How to extract important variables from random forest model using varImpPlot in R?




While building a random forest model on the dataset from the Kaggle problem ‘bike-sharing-demand’ I used to varImpPlot to see the important variables in my model->

fit <- randomForest(logreg ~ season+weather+temp +humidity +holiday+workingday+atemp +m+ hour + day_part+ year+day_type + windspeed, data=train,importance=TRUE, ntree=250)

and I get->

I can see that the topmost variable is the most significant but what is the difference between these two plots? They have different values on different positions. Which one to follow while selecting the significant variables?
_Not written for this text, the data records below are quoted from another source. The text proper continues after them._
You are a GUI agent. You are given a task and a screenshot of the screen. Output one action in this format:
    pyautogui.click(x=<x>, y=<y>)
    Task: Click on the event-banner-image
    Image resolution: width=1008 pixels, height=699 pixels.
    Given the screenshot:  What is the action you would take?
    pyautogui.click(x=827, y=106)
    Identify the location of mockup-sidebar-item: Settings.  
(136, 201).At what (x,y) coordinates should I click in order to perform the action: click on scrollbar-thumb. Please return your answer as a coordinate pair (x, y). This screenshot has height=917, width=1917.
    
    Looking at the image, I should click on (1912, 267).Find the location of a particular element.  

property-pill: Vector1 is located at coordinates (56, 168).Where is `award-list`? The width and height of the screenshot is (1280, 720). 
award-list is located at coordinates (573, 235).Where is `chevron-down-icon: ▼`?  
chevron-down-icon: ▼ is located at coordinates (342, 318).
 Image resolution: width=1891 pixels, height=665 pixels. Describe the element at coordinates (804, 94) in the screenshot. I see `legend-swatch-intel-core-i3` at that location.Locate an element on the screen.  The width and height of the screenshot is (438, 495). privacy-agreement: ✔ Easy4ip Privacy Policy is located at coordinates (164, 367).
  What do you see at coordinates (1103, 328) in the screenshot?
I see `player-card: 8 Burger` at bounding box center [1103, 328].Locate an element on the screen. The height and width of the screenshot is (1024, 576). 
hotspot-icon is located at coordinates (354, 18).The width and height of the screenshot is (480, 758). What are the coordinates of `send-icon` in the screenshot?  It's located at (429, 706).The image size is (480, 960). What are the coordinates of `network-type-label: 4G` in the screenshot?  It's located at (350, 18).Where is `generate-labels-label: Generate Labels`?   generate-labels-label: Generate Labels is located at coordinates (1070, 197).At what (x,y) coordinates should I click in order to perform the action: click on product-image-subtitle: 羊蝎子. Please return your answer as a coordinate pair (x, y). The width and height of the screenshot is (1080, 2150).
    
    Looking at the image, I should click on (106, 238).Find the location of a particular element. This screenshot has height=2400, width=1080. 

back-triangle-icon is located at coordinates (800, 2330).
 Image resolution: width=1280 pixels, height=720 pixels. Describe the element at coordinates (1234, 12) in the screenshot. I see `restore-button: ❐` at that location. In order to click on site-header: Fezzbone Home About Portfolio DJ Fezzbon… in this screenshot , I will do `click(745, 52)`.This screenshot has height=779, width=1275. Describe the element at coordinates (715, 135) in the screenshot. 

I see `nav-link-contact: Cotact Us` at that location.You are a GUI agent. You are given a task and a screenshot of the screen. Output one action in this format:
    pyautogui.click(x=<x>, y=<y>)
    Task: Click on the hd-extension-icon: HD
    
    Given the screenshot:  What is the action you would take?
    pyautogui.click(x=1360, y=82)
The first graph shows that if a variable is assigned values by random permutation by how much will the MSE increase. So in your case if you randomly permute the year (i.e. an observation which had year =2014 but you randomly assign the year = 2012 (if that is present in your bagged sample) and so on) the MSE will increase by 100% on an average. Which make sense that bike demand may have increased in recent years. Higher the value, higher the variable importance.

On the other hand, Node purity is measured by Gini Index which is the the difference between RSS before and after the split on that variable.

Since the concept of criteria of variable importance is different in two cases, you have different rankings for different variables.

There is no fixed criterion to select the “best” measure of variable importance it depends on the problem you have at hand.

Since I am expecting this to be a time series data you should look at %IncMSE as you cannot randomly permute any year/day/hour to predict the demand for bikes.